Ale panie pośle... Coś wtedy myśleliście, jakieś były dyskusje...
- Dyskusje były takie, sądzę że... Ja byłem przeciwny amnestii, więc po raz kolejny mówię, jako jeden z nielicznych. I moje pierwsze wystąpienia, proszę sobie sięgnąć do stenogramu w Sejmie, było przeciw amnestii. Natomiast każdy myślał mniej więcej chyba tak: pójdzie na mniej więcej dwadzieścia lat do więzienia, prawdopodobnie z niego już nie wyjdzie. To jest tak odległy czas, że zastanowimy się później. Odsunięta sprawa jest załatwiona. I ona po prostu została zakryta bieżącymi wydarzeniami i nikt o tym nie myślał. Także ja tylko protestuję przeciwko temu, że dzisiaj część ludzi rzuca się na polityków, którzy wtedy to zrobili. Słusznie. Tylko mieli znakomitą okazję, żeby to nadrobić. Nikt tego nie zrobił.
Czy ma sens dzisiaj wielka operacja ochrony Trynkiewicza - de facto przed linczem ludzkim?
- Nie no, przede wszystkim nie ma sensu operacja, którą pani Płatek prowadzi... Jeździ po mediach, to jakieś tournée i opluwa między innymi tych, którzy bronią społeczeństwo przed bandziorami. To jest niepojęte.
Ale dzisiaj to policja będzie broniła Trynkiewicza przed społeczeństwem.
- Włącza się pan Widacki, a nie przypominam sobie jego ciekawych wystąpień jako posła. Natomiast teraz broni przed bandziorami i właściwie takich jak ja, którzy bronią społeczeństwo, a to głównie się zajmuje atakiem na tych, którzy...
Ale broni też pewnej filozofii prawa, panie pośle.

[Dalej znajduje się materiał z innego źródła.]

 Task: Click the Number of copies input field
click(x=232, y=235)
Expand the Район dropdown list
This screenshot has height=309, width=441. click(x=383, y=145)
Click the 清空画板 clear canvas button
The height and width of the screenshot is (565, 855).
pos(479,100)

- Nie, to jest kłamstwo. Broni nie społeczeństwa tylko broni tego, żeby Trynkiewicz przypadkiem nie został zamknięty, a niby dlaczego?
No dlatego, że odsiedział swoje. Jak oni mówią.
- Odsiedział za mało jak widać, a po drugie...
No trzeba było nie robić amnestii.
- Jeszcze ostatnia rzecz, przepraszam, że nad tą panią Płatek, ale to jest coś wyjątkowo obrzydliwego... Twierdzenie, że w Polsce będzie jakaś dyktatura i, że sprawa Trynkiewicza będzie początkiem do tego, że będą zamykać ludzi z powodów politycznych w więzieniu: pani Płatek przypominam, może dla niej to jest trudne, może nie stać ją na ten wysiłek umysłowy, że w Polsce nie rządzi Kim Dzong Un, tylko demokratyczny premier i demokracja się obroni... I to jest dla mnie zdumiewające, że ktoś taki jak Trynkiewicz znajduje ludzi, którzy wykorzystują jego sprawę do walki z tymi, którzy bronią społeczeństwa polskiego.
Niech zgadnę. Pan jest oczywiście entuzjastą komisji śledczej w sprawie Macierewicza?
- Nie jest pan tutaj odkrywczy specjalnie, przepraszam.
Ale myśli pan, że naprawdę wyborcy Platformy dzisiaj i w ogóle wyborcy oczekują gonienia pisowskiego króliczka?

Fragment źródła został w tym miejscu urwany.